Tuesday, March 30, 2010

How to Hack Grandpa's ICD

I've discussed possible communications security problems with implanted devices in an earlier post.  The link below provides a link to a University of Washington study that was published in 2008 in IEEE Symposium on Security and Privacy. Here's a link to the University of Washington article. 

Researchers find implantable cardiac defibrillators may expose patients to security and privacy risks

The article includes a link to the published paper.  I suggest that you download the paper and read it. 

Although the article was published in 2008, I believe it still has relevance.  First, it references a Medtronic Carelink Home Monitoring unit that I am quite certain is still in widespread use.  Second, they reverse engineered the Medtronic unit to create their own system that could mimic the Medtronic unit.  Although I am not an electrical engineer by any stretch of the imagination, I can attest to soundness of their methods.  I have worked with a variety of engineers who have tested communications system security using similar methods.  Furthermore, I have worked with engineers who have successfully cracked harden communications systems.  Thus I shall continue to monitor developments and findings in this field because this could impact the engineering of the communications systems for remote monitoring and programming.
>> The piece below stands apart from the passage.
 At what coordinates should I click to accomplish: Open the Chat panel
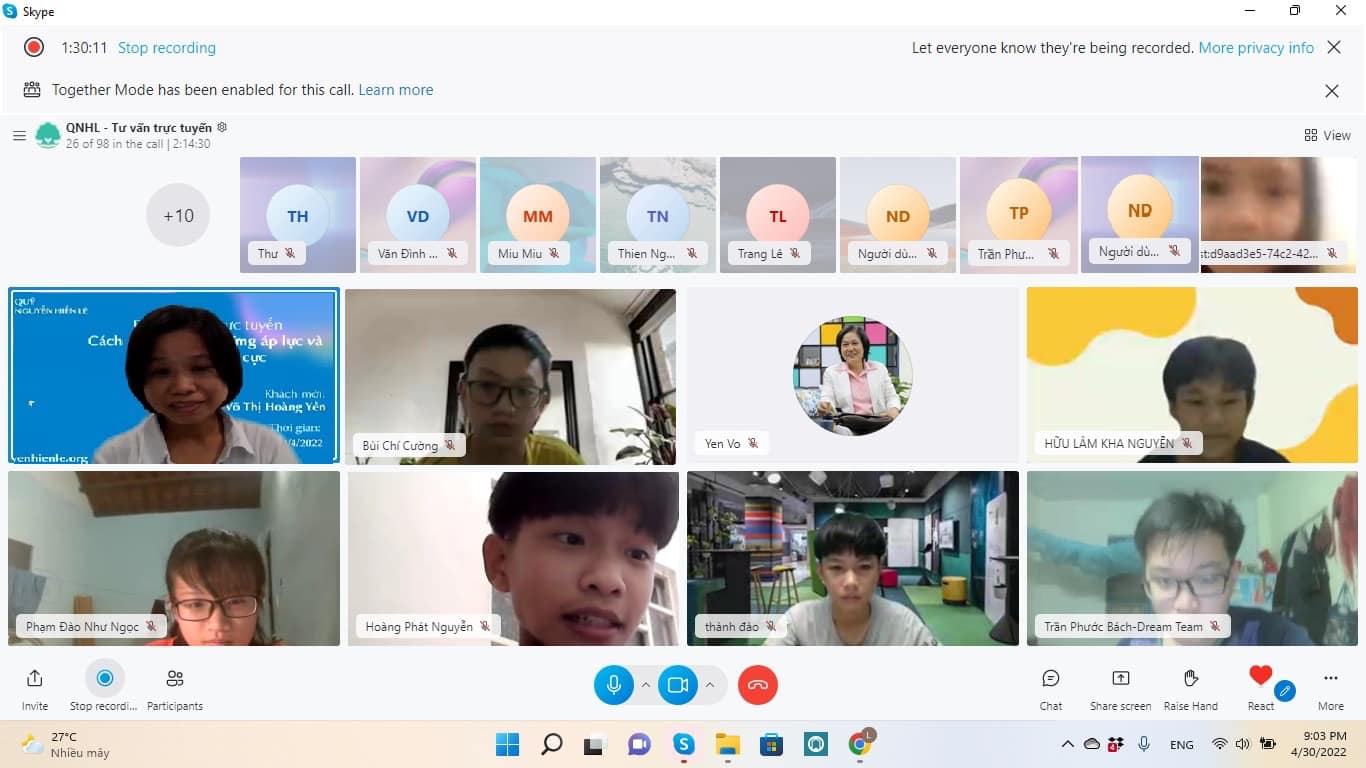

One of the flaws in the Medtronic unit that made reverse engineering relatively easy was that the data was not encrypted.  I do not know if currently any or all communications between home monitoring units from any device company and implanted devices is encrypted.  Encryption adds significant overhead to communications.  Thus it makes the communication between the device and a home monitoring unit significantly longer.  It can impact battery life because encrypted transmissions have more bytes to transmit.

One of the potential limitations to hacking implant radio communications is the extremely low power level of that communication. The low power levels suggest that the hacker would have to be in close proximity to the device, within three meters.  However, their article did not extensively investigate the communications distance issue or methods that might be used to get around the proximity problem.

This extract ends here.